A Bank/BS would have to be very desperate for money to now offer a really high rate against the competition.
Others will treat unusual high rates with deep suspicion, suggesting a company's desperate need to shore up cash.
There are still some good deals, the Tesco internet account is 6.5% shortly to drop to 6% for the first year, and there are others, you just have to shop around.
http://www.moneyfacts.co.uk/savings/bestbuys/default.aspx0 -
I agree. This is why the whole Icelandic situation came about in the first place. Exactly the same situation. It will, I predict, have just the same outcome as the first one and I even suspect the Audit Commission will be hunting down the foreign accounts soon. We will, no doubt, meet in passing.
The only solace I think we can find is that with the pound plummeting (1.16 against the Euro today) inflation, I fear, can be but around certain corners and --- regardless what they all say --- will force rates back up. Of course, that doesn't help in the short term and without the access.

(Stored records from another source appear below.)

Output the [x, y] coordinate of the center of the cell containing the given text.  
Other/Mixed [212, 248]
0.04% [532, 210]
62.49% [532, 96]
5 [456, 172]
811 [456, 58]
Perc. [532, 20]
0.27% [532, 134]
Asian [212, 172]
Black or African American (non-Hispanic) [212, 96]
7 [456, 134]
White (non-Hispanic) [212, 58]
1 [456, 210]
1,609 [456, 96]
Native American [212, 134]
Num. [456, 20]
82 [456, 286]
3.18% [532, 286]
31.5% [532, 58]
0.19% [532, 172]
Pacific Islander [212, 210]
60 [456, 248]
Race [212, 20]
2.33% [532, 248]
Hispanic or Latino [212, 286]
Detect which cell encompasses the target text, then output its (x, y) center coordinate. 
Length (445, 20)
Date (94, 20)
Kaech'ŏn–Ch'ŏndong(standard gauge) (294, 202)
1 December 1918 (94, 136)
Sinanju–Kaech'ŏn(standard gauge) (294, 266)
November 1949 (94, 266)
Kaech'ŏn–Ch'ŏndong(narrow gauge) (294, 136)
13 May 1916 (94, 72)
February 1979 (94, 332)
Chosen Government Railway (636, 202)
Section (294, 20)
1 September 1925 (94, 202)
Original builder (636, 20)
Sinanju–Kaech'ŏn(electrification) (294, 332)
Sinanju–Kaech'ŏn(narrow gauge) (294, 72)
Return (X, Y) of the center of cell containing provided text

I think that what it does mean --- is that if you invest more than any limit --- you should invest in easy access or in bonds with breakable terms so that you can have some control over your own situation in world markets.0 -
Further to my previous note - I cannot activate the 'edit' button at the moment - I would like to recommend people take a look at this posting on the FT:
http://blogs.ft.com/maverecon/2008/11/how-likely-is-a-sterling-crisis-or-is-london-really-reykjavik-on-thames/
I am glad that someone apart from myself seems to have come to this conclusion.0 -
The most vivid two sentences in the referenced article are these:
With enough mistrust, the interest rates will rise by enough to crowd out completely the stimulus to private demand provided by the tax cut or public spending increase. Lack of confidence in the government’s fiscal sustainability would also undermine confidence in sterling. In the worst case, we could see a run on the banks, on the public debt and on sterling all at the same time. This is not the most likely outcome yet, in my view. But it is a distinct possibility.